(What this task involves) Among these records, which lines include "data"? Copy them out.

(Stored items from a collection)
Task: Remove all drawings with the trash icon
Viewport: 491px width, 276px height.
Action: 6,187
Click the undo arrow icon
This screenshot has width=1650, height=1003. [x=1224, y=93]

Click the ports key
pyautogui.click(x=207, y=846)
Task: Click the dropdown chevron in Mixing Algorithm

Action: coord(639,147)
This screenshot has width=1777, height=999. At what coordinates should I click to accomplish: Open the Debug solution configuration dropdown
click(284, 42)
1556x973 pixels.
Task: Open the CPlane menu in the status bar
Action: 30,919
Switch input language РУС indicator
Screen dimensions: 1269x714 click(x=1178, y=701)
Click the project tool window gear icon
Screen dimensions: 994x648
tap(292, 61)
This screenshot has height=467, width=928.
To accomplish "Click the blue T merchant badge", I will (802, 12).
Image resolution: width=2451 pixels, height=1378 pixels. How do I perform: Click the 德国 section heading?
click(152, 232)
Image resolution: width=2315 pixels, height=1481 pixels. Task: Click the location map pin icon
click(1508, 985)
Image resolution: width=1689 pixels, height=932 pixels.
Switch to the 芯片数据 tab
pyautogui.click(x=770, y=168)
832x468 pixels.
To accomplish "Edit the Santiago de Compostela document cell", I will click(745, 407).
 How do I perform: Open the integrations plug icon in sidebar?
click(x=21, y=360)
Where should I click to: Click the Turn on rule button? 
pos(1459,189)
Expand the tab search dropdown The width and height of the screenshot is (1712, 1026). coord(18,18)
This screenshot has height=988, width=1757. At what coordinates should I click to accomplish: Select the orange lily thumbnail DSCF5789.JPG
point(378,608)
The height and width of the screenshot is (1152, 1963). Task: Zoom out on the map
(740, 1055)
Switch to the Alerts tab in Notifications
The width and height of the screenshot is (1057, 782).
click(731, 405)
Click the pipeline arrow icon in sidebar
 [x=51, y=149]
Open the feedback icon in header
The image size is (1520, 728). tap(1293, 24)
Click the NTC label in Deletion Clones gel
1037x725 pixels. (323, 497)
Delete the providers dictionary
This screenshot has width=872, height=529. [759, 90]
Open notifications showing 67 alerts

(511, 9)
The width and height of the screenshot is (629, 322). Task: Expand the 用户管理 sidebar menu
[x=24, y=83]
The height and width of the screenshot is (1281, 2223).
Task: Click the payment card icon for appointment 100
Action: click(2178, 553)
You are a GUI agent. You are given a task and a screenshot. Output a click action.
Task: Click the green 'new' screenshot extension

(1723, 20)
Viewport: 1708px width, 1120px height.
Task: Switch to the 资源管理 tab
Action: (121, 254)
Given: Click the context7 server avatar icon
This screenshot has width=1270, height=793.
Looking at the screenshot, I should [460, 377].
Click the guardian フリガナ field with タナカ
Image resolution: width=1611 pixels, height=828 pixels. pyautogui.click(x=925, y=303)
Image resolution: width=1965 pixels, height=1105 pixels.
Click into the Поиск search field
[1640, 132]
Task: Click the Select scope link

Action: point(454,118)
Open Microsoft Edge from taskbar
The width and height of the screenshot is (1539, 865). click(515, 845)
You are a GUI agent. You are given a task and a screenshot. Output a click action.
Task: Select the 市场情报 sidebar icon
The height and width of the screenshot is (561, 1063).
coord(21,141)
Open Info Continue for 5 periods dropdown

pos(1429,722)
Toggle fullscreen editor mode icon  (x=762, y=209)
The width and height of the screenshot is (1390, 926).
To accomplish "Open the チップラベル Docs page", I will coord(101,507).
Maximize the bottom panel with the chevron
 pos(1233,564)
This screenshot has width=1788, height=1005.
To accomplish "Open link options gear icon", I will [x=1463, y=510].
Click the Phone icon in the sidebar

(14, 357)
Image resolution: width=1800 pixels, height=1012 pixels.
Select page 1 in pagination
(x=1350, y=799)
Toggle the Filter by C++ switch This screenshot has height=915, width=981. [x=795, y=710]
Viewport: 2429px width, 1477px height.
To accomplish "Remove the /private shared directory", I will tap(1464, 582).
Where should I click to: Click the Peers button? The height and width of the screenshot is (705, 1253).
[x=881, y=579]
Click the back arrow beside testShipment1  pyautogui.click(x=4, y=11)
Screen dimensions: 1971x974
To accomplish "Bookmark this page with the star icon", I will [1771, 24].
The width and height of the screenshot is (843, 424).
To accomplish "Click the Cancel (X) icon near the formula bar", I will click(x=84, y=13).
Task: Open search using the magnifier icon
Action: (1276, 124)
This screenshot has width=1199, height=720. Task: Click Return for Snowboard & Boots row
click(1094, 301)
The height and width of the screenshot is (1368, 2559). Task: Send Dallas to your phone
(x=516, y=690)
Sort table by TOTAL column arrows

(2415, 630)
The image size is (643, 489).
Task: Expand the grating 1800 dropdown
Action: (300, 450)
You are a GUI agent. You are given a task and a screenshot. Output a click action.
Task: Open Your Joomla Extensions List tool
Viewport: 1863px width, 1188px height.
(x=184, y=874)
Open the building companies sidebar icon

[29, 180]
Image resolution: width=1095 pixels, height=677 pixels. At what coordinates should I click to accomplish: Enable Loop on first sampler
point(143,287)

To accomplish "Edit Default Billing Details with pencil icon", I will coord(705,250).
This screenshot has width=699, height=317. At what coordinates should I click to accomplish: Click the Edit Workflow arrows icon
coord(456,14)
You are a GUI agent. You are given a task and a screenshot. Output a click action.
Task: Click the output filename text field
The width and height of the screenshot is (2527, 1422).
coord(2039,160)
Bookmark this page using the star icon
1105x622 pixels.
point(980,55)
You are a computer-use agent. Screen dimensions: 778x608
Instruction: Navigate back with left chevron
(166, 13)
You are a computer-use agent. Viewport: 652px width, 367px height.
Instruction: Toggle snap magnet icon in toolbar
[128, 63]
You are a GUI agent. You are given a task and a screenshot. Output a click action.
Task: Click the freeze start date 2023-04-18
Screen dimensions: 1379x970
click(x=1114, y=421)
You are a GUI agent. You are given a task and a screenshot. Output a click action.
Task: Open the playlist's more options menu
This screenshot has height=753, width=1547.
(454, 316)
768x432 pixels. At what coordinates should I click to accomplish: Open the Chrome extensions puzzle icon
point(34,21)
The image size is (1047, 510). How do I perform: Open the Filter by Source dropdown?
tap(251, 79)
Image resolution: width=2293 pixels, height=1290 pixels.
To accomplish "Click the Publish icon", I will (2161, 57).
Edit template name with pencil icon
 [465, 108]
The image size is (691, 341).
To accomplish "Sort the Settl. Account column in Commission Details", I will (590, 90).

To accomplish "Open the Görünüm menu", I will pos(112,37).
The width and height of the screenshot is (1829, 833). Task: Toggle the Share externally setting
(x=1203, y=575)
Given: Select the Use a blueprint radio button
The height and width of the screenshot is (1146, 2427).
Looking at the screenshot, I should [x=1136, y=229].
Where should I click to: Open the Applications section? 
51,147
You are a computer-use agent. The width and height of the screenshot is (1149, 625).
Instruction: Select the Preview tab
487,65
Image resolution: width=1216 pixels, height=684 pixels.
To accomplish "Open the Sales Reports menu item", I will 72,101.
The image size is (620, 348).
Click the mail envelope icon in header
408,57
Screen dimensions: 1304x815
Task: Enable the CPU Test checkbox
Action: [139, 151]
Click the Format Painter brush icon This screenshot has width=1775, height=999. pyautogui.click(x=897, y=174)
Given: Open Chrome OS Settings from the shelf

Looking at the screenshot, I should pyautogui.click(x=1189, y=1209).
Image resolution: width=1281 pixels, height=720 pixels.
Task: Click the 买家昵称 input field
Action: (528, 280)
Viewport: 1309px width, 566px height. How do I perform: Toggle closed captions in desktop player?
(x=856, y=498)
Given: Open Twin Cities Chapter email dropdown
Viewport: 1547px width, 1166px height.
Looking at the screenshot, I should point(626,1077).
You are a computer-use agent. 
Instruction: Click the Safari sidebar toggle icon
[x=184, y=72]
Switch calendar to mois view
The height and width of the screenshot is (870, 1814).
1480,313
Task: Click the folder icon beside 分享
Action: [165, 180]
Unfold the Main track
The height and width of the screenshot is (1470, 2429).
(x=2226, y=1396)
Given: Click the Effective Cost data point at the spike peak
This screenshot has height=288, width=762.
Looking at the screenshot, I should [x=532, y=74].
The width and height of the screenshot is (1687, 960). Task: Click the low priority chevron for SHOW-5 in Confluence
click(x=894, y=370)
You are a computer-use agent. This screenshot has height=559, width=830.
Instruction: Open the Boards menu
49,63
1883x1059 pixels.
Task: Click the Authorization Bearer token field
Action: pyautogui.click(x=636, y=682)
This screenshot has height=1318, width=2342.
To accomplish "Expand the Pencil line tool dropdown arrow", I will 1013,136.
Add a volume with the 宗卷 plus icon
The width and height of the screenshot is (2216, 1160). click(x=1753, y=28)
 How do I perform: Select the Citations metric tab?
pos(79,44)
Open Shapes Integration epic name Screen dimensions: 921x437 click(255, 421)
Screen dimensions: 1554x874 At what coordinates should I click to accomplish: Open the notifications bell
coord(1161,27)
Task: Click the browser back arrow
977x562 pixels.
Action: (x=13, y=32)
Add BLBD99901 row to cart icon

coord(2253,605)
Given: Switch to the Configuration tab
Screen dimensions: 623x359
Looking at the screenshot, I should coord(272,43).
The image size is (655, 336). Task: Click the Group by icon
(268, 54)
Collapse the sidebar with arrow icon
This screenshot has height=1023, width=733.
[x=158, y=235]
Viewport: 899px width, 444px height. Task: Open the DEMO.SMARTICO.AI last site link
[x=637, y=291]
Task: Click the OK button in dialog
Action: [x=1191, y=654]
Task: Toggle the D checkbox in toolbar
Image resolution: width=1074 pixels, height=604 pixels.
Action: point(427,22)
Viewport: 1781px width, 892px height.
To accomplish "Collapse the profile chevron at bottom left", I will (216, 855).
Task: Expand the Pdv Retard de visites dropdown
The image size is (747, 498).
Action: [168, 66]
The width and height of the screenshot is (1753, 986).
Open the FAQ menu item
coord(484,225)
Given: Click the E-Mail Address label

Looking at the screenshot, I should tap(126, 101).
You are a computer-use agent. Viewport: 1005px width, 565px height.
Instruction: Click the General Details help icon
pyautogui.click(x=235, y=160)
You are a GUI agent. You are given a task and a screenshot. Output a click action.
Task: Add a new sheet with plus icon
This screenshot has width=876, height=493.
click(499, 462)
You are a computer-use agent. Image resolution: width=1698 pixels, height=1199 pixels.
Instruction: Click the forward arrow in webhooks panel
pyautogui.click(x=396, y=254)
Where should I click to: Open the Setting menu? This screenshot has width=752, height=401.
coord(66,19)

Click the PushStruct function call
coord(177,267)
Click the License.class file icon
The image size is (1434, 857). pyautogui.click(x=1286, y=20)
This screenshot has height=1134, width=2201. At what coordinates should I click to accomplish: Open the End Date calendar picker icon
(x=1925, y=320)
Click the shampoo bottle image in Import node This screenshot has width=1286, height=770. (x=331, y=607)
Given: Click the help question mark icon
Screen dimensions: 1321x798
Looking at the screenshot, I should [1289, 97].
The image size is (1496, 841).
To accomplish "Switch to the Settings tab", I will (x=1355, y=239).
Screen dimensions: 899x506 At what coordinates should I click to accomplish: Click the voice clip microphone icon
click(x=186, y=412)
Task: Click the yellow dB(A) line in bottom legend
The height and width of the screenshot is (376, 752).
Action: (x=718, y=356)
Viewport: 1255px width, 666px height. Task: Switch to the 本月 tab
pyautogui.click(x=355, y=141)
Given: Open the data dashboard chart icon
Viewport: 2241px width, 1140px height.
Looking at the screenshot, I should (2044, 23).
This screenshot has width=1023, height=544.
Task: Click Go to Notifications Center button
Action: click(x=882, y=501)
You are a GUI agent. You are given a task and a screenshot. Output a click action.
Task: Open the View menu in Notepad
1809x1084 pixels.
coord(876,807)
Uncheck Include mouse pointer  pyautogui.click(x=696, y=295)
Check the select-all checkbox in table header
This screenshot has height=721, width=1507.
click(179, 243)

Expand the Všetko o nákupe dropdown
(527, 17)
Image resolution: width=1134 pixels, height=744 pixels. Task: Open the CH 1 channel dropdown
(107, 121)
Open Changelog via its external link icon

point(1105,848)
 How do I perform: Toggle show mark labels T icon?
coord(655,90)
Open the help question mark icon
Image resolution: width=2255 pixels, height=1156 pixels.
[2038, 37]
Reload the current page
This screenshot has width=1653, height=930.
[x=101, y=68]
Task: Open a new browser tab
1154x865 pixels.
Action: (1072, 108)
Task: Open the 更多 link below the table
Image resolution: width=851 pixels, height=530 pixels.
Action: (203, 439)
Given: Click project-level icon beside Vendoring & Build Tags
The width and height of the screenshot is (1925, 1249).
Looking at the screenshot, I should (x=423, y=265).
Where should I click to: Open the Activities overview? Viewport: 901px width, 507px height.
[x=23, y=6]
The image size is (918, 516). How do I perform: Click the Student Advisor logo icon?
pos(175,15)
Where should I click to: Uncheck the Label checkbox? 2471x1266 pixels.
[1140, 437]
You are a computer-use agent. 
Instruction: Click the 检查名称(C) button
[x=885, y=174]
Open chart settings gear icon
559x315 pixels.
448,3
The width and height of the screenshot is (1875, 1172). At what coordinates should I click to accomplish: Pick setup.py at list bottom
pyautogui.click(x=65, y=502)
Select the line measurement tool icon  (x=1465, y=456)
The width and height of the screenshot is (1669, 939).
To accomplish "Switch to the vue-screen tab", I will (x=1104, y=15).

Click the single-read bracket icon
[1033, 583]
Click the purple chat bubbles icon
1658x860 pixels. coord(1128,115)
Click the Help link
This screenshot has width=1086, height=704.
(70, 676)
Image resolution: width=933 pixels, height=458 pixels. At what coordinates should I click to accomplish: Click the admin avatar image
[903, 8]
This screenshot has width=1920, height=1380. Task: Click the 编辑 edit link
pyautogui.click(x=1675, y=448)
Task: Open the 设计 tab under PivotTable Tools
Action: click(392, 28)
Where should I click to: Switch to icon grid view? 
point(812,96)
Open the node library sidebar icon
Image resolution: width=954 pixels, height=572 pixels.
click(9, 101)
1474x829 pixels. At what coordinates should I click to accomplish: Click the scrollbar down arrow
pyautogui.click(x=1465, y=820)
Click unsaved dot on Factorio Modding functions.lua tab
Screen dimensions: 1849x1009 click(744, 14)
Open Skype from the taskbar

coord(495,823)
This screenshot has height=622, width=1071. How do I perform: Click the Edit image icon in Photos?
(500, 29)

(Written solution)
Given: Click the Effective Cost data point at the spike peak
Given: Open the data dashboard chart icon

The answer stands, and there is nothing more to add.